Эти замечания нисколько не отвлекают нас от предложенного или, вернее, навязанного нам текста, ибо это декларативный текст, а не просто рассказ, пусть даже похожий на него с виду. Все определяется начальным "Вы", звучащим более чем повелительно, и задающим тон всему, что произойдет или может произойти с тем, кто угодил в тенета неумолимой судьбы. Простоты ради можно сказать, что это "Вы" обращено к некоему режиссеру-постановщику, дающему указания актеру, которому предстоит вызвать из небытия зыбкую фигуру того, кого он должен воплотить. Пусть так оно и будет, но тогда позволительно видеть в нем Всевышнего Постановщика, библейского "Вы", нисходящего с небес и пророческим тоном возвещающего основной сюжет пьесы, в которой нам предстоит играть, хотя мы и пребываем в полном неведении относительно того, что нам предписано.
"Не надлежит вам знать того, что разом открылось повсюду - в гостинице, на улице, в поезде, в баре, в книге, в фильме, в вас самих..."[1]. Тот, кого мы обозначили местоимением "Вы" никогда не обращается к героине книги: он не властен над нею, зыбкой, неведомой, ирреальной, неуловимой в своей пассивности, в своей полусонной и вечно эфемерной кажимости.
1. В цитатах из книги курсив всюду мой. Этим я хочу подчеркнуть особенность голоса, принадлежащего неведомо кому. - Авт.

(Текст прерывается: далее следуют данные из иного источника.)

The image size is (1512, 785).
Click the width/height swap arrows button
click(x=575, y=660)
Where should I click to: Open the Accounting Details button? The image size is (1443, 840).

После первого прочтения все это можно истолковать так: нет ничего проще - речь идет о мужчине, никогда не знавшем никого, кроме себе подобных, то есть других мужчин, являющихся всего лишь повторением его самого, - о мужчине и о молоденькой женщине, связанной с ним неким контрактом, оплаченным на несколько ночей подряд или на всю жизнь, каковое обстоятельство побудило чересчур скоропалительную критику говорить о ней как о проститутке, хотя она сама уточняет, что никогда таковой не была, а просто между нею и мужчиной заключен некий контракт, мало ли какой (брачный, денежный), поскольку она с самого начала смутно предчувствовала, хотя и не знала точно, что он не сможет сблизиться с нею без контракта, сделки, и хотя отдавалась ему вроде бы безоглядно, на самом деле жертвовала лишь частью своего существа, подпадающей под условия контракта, сохраняя или охраняя свою неотчуждаемую свободу.